Palo Alto Networks has outgrown its main competitors by taking greater acquisition risks and accepting the negative impact of this on profitability. Check Point has lost ground, but its more-cautious approach to revenue growth may provide it with stability in the coming challenging economic climate.

1 NortonLifeLock’s revenue decreased by 48% year-on-year due to Symantec’s sale of its Enterprise Security business to Broadcom. Other vendors that experienced a year-on-year decline in revenue are NetScout (–2%), Forcepoint (–6%) and Forescout (–24%).

2 Palo Alto Networks’s sales and marketing spending as a percentage of revenue were as follows: 51% (FY2017), 47% (FY2018) and 46% (FY2019). For comparison, Check Point’s figures were 22% (FY2017), 25% (FY2018) and 26% (FY2019), and Fortinet’s figures were 47% (FY2017), 43% (FY2018) and 43% (FY2019).

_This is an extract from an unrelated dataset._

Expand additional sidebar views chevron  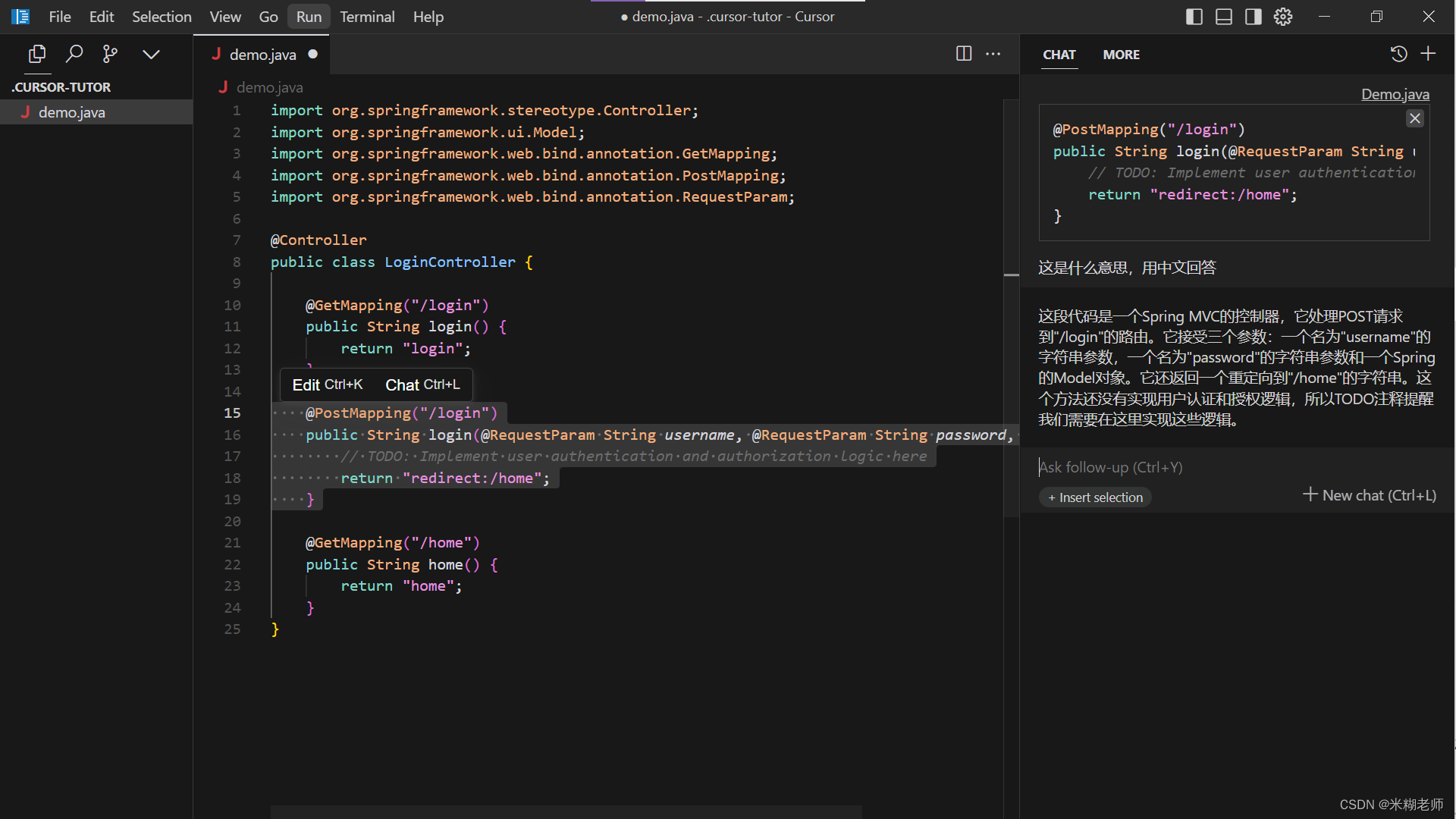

3 The chart is based on calendar years rather than financial years. Check Point’s and Fortinet’s financial years coincide with the calendar year, while Cisco’s and Palo Alto Networks’s do not. February is taken to be the starting month of their calendar years for this chart.

4 Cisco is excluded from this table because it reports a more-limited set of metrics related to its cyber-security business.

5 Estimate. Check Point reported that it had 5152 employees at the end of 2019; in June 2020 it had over 5200 employees.

6 Security revenue in the case of Juniper Networks.